TASK STATEMENT:
Please output the whole listing below exactly as it is.

MATERIAL PROVIDED:
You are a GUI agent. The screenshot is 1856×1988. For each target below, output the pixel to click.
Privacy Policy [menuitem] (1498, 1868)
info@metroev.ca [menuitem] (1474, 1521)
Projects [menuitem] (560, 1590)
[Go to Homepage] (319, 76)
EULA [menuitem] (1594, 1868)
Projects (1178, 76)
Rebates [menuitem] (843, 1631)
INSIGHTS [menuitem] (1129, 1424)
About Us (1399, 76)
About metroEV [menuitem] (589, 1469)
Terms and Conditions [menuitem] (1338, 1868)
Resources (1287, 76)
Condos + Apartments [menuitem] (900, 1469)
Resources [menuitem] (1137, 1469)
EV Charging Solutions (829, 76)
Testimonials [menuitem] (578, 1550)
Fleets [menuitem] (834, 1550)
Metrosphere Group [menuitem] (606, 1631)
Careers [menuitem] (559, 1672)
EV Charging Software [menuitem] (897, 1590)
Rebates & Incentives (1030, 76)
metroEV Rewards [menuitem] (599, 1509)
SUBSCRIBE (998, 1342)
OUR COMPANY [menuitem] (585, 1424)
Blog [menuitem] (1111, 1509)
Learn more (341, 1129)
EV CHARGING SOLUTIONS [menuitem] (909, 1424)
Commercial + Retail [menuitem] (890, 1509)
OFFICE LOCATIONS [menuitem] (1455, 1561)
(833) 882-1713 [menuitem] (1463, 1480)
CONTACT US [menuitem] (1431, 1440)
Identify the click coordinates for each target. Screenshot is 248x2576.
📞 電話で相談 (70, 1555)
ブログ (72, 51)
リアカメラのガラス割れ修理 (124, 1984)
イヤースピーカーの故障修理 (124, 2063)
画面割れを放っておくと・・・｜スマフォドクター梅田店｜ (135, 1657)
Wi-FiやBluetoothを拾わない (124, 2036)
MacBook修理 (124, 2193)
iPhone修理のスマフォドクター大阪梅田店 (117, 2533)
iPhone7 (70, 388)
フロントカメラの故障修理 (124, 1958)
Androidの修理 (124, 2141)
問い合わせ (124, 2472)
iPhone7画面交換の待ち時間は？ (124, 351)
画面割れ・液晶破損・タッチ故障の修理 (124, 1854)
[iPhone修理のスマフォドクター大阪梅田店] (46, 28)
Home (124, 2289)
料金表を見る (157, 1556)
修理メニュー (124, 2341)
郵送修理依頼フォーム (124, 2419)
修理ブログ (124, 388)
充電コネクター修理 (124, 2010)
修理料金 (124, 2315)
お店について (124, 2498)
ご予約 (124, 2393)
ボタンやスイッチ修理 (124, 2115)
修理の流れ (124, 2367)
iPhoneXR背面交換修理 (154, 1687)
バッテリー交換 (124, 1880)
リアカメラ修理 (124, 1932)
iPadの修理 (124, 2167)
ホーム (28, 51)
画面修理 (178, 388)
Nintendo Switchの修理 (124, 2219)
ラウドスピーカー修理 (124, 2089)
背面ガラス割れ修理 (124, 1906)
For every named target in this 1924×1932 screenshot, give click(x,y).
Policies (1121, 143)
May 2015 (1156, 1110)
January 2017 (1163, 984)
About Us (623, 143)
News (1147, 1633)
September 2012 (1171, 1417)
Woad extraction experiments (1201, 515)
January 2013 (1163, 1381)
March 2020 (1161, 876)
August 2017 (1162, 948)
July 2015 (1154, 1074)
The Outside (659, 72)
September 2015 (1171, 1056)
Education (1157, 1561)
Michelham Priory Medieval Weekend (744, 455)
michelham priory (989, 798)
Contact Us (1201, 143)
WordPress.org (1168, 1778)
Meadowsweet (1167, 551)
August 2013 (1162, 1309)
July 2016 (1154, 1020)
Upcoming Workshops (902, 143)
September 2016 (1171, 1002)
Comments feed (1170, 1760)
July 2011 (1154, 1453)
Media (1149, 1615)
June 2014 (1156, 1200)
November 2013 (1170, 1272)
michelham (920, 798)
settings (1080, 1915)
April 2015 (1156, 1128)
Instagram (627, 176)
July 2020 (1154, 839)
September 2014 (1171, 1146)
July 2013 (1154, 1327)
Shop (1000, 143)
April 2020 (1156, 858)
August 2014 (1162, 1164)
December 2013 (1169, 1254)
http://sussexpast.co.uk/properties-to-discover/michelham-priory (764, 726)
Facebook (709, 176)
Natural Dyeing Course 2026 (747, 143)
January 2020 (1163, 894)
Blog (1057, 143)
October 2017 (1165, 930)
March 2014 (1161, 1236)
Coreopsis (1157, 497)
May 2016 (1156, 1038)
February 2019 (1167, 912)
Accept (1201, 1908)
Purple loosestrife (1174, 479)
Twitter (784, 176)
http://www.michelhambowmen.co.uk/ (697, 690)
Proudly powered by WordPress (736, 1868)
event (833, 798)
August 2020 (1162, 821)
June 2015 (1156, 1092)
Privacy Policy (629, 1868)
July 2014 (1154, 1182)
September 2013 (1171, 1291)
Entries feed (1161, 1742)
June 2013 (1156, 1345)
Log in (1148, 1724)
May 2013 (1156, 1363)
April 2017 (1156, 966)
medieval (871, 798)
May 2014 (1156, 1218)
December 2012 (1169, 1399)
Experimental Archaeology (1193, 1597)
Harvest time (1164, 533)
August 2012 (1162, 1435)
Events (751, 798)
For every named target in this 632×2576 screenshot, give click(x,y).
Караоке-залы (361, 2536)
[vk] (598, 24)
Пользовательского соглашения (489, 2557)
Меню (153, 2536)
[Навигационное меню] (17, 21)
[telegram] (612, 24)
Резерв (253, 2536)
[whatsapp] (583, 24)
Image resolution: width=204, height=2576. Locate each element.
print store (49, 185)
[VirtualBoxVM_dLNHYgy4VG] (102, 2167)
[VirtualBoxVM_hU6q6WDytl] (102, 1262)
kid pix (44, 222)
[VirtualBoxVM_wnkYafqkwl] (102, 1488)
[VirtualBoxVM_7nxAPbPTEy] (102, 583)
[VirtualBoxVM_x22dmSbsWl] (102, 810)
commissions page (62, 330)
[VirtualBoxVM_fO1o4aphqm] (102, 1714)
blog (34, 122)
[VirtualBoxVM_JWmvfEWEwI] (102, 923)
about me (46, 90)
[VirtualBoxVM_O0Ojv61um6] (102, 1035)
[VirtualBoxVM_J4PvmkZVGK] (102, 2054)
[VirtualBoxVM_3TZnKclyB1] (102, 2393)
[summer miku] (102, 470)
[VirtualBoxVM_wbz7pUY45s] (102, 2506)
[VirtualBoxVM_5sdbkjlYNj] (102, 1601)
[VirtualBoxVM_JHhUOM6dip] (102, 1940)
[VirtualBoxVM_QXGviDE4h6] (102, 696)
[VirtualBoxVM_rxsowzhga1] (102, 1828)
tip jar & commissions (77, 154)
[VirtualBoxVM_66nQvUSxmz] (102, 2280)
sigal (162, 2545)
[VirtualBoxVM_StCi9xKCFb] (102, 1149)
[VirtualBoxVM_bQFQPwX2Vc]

OUTPUT OF THE EXERCISE:
You are a GUI agent. The screenshot is 1856×1988. For each target below, output the pixel to click.
Privacy Policy [menuitem] (1498, 1868)
info@metroev.ca [menuitem] (1474, 1521)
Projects [menuitem] (560, 1590)
[Go to Homepage] (319, 76)
EULA [menuitem] (1594, 1868)
Projects (1178, 76)
Rebates [menuitem] (843, 1631)
INSIGHTS [menuitem] (1129, 1424)
About Us (1399, 76)
About metroEV [menuitem] (589, 1469)
Terms and Conditions [menuitem] (1338, 1868)
Resources (1287, 76)
Condos + Apartments [menuitem] (900, 1469)
Resources [menuitem] (1137, 1469)
EV Charging Solutions (829, 76)
Testimonials [menuitem] (578, 1550)
Fleets [menuitem] (834, 1550)
Metrosphere Group [menuitem] (606, 1631)
Careers [menuitem] (559, 1672)
EV Charging Software [menuitem] (897, 1590)
Rebates & Incentives (1030, 76)
metroEV Rewards [menuitem] (599, 1509)
SUBSCRIBE (998, 1342)
OUR COMPANY [menuitem] (585, 1424)
Blog [menuitem] (1111, 1509)
Learn more (341, 1129)
EV CHARGING SOLUTIONS [menuitem] (909, 1424)
Commercial + Retail [menuitem] (890, 1509)
OFFICE LOCATIONS [menuitem] (1455, 1561)
(833) 882-1713 [menuitem] (1463, 1480)
CONTACT US [menuitem] (1431, 1440)
Identify the click coordinates for each target. Screenshot is 248x2576.
📞 電話で相談 (70, 1555)
ブログ (72, 51)
リアカメラのガラス割れ修理 (124, 1984)
イヤースピーカーの故障修理 (124, 2063)
画面割れを放っておくと・・・｜スマフォドクター梅田店｜ (135, 1657)
Wi-FiやBluetoothを拾わない (124, 2036)
MacBook修理 (124, 2193)
iPhone修理のスマフォドクター大阪梅田店 (117, 2533)
iPhone7 (70, 388)
フロントカメラの故障修理 (124, 1958)
Androidの修理 (124, 2141)
問い合わせ (124, 2472)
iPhone7画面交換の待ち時間は？ (124, 351)
画面割れ・液晶破損・タッチ故障の修理 (124, 1854)
[iPhone修理のスマフォドクター大阪梅田店] (46, 28)
Home (124, 2289)
料金表を見る (157, 1556)
修理メニュー (124, 2341)
郵送修理依頼フォーム (124, 2419)
修理ブログ (124, 388)
充電コネクター修理 (124, 2010)
修理料金 (124, 2315)
お店について (124, 2498)
ご予約 (124, 2393)
ボタンやスイッチ修理 (124, 2115)
修理の流れ (124, 2367)
iPhoneXR背面交換修理 (154, 1687)
バッテリー交換 (124, 1880)
リアカメラ修理 (124, 1932)
iPadの修理 (124, 2167)
ホーム (28, 51)
画面修理 (178, 388)
Nintendo Switchの修理 (124, 2219)
ラウドスピーカー修理 (124, 2089)
背面ガラス割れ修理 (124, 1906)
For every named target in this 1924×1932 screenshot, give click(x,y).
Policies (1121, 143)
May 2015 (1156, 1110)
January 2017 (1163, 984)
About Us (623, 143)
News (1147, 1633)
September 2012 (1171, 1417)
Woad extraction experiments (1201, 515)
January 2013 (1163, 1381)
March 2020 (1161, 876)
August 2017 (1162, 948)
July 2015 (1154, 1074)
The Outside (659, 72)
September 2015 (1171, 1056)
Education (1157, 1561)
Michelham Priory Medieval Weekend (744, 455)
michelham priory (989, 798)
Contact Us (1201, 143)
WordPress.org (1168, 1778)
Meadowsweet (1167, 551)
August 2013 (1162, 1309)
July 2016 (1154, 1020)
Upcoming Workshops (902, 143)
September 2016 (1171, 1002)
Comments feed (1170, 1760)
July 2011 (1154, 1453)
Media (1149, 1615)
June 2014 (1156, 1200)
November 2013 (1170, 1272)
michelham (920, 798)
settings (1080, 1915)
April 2015 (1156, 1128)
Instagram (627, 176)
July 2020 (1154, 839)
September 2014 (1171, 1146)
July 2013 (1154, 1327)
Shop (1000, 143)
April 2020 (1156, 858)
August 2014 (1162, 1164)
December 2013 (1169, 1254)
http://sussexpast.co.uk/properties-to-discover/michelham-priory (764, 726)
Facebook (709, 176)
Natural Dyeing Course 2026 (747, 143)
January 2020 (1163, 894)
Blog (1057, 143)
October 2017 (1165, 930)
March 2014 (1161, 1236)
Coreopsis (1157, 497)
May 2016 (1156, 1038)
February 2019 (1167, 912)
Accept (1201, 1908)
Purple loosestrife (1174, 479)
Twitter (784, 176)
http://www.michelhambowmen.co.uk/ (697, 690)
Proudly powered by WordPress (736, 1868)
event (833, 798)
August 2020 (1162, 821)
June 2015 (1156, 1092)
Privacy Policy (629, 1868)
July 2014 (1154, 1182)
September 2013 (1171, 1291)
Entries feed (1161, 1742)
June 2013 (1156, 1345)
Log in (1148, 1724)
May 2013 (1156, 1363)
April 2017 (1156, 966)
medieval (871, 798)
May 2014 (1156, 1218)
December 2012 (1169, 1399)
Experimental Archaeology (1193, 1597)
Harvest time (1164, 533)
August 2012 (1162, 1435)
Events (751, 798)
For every named target in this 632×2576 screenshot, give click(x,y).
Караоке-залы (361, 2536)
[vk] (598, 24)
Пользовательского соглашения (489, 2557)
Меню (153, 2536)
[Навигационное меню] (17, 21)
[telegram] (612, 24)
Резерв (253, 2536)
[whatsapp] (583, 24)
Image resolution: width=204, height=2576. Locate each element.
print store (49, 185)
[VirtualBoxVM_dLNHYgy4VG] (102, 2167)
[VirtualBoxVM_hU6q6WDytl] (102, 1262)
kid pix (44, 222)
[VirtualBoxVM_wnkYafqkwl] (102, 1488)
[VirtualBoxVM_7nxAPbPTEy] (102, 583)
[VirtualBoxVM_x22dmSbsWl] (102, 810)
commissions page (62, 330)
[VirtualBoxVM_fO1o4aphqm] (102, 1714)
blog (34, 122)
[VirtualBoxVM_JWmvfEWEwI] (102, 923)
about me (46, 90)
[VirtualBoxVM_O0Ojv61um6] (102, 1035)
[VirtualBoxVM_J4PvmkZVGK] (102, 2054)
[VirtualBoxVM_3TZnKclyB1] (102, 2393)
[summer miku] (102, 470)
[VirtualBoxVM_wbz7pUY45s] (102, 2506)
[VirtualBoxVM_5sdbkjlYNj] (102, 1601)
[VirtualBoxVM_JHhUOM6dip] (102, 1940)
[VirtualBoxVM_QXGviDE4h6] (102, 696)
[VirtualBoxVM_rxsowzhga1] (102, 1828)
tip jar & commissions (77, 154)
[VirtualBoxVM_66nQvUSxmz] (102, 2280)
sigal (162, 2545)
[VirtualBoxVM_StCi9xKCFb] (102, 1149)
[VirtualBoxVM_bQFQPwX2Vc]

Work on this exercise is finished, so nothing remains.